Publié le jeudi 6 juin 2019  |  AIP


Abidjan– Le Pôle scientifique et d’innovation de l’université Félix Houphouët-Boigny abrite, mercredi et jeudi, un atelier consacré au lancement d’une étude sur « l’épidémiologie des maladies virales de l’igname en Côte d’Ivoire et en Ouganda » pour élaborer les outils et s’accorder sur les méthodologies permettant une mise en œuvre efficace et efficiente du projet.

Les participants aux travaux sont appelés à harmoniser les techniques et méthodes à utiliser au cours du projet et s’enrichiront de l’expérience d’autres chercheurs sur la thématique pour contribuer à la sécurité alimentaire en Afrique de l'ouest et de l'est à travers une augmentation durable de la production de l'igname et une meilleure gestion des maladies virales de l'igname.

Le programme Ouest africain d’épidémiologie virale pour la sécurité alimentaire en Afrique (WAVE) de l’Université Félix Houphouët-Boigny et le National crops resources research institute en Ouganda ont été sélectionnés par le PASRES et l’UNCST pour l’exécution de ce projet commun d’une durée de 12 mois.

L’igname fait partie des principales cultures vivrières en Afrique de l’ouest et de l’est du continent concentrant 91% de la production mondiale. A la fois culture de subsistance et de rente pour de nombreuses populations rurales, l’igname contribue à la sécurité alimentaire et économique de millions d’Africains.

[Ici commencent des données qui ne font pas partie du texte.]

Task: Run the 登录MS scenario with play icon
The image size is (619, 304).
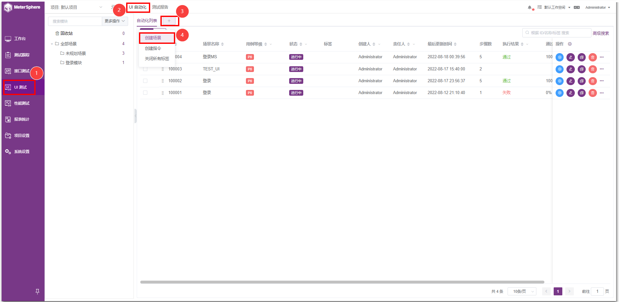Action: coord(559,57)
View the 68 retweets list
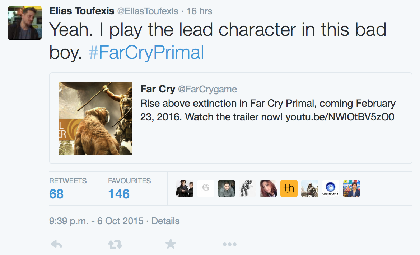 point(56,194)
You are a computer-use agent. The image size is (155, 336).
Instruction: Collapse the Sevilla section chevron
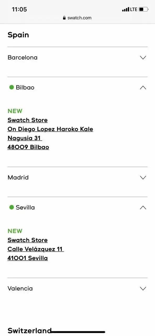click(143, 208)
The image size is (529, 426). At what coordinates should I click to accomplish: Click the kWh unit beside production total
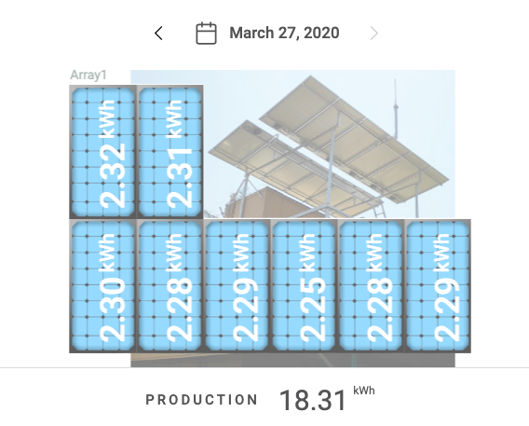[x=364, y=391]
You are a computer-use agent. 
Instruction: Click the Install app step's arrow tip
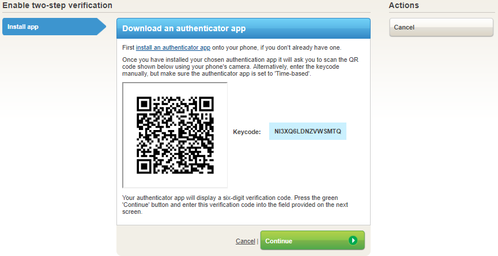(102, 27)
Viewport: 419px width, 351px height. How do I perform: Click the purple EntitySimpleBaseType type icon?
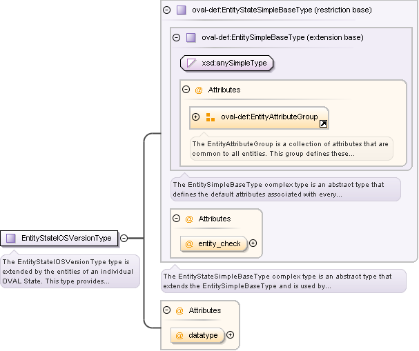[191, 37]
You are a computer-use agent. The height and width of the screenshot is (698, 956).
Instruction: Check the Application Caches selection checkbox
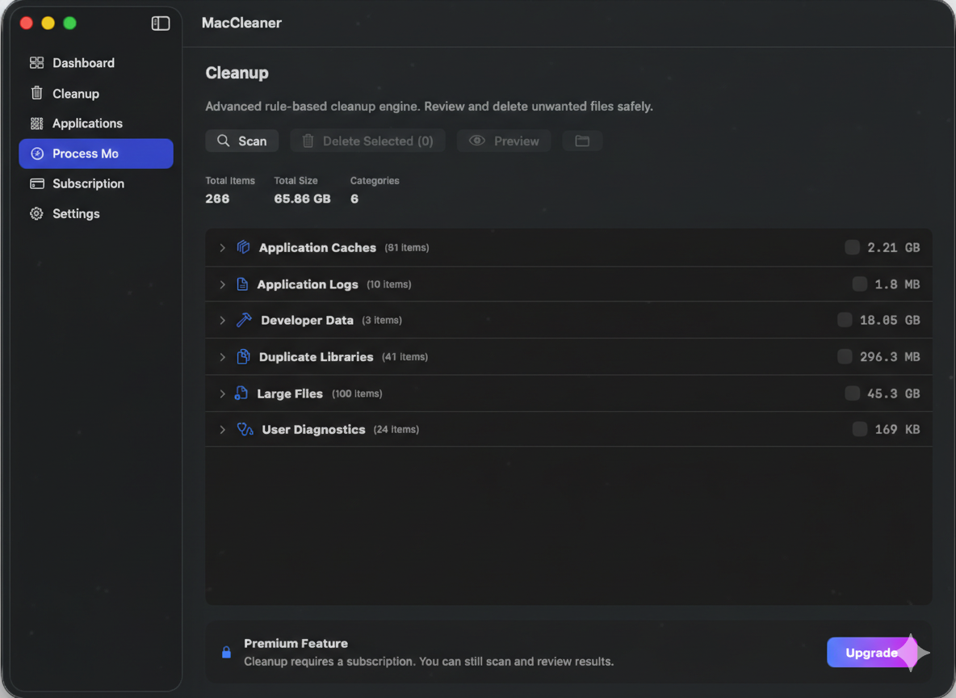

En Côte d’Ivoire, l’igname constitue la première culture vivrière avec une production annuelle estimée à environ six millions de tonnes selon la FAO (2016), représentant 35 % de la production agricole nationale. La culture de l’igname en Côte d’Ivoire contribue ainsi au développement de l’économie ivoirienne.

En Ouganda également, l’igname occupe une place importante. En dépit d’une production annuelle relativement faible comparée à celle de la Côte d’Ivoire, l’igname fait principalement partie des habitudes alimentaires des Ougandais de par son apport calorifique et sa valeur nutritive.

Toutefois, cette culture est affectée par plusieurs maladies virales encore peu connues qui se propagent en Afrique de l’ouest et de l’est, réduisant significativement la production d’igname et menaçant la sécurité alimentaire de millions d’Africains.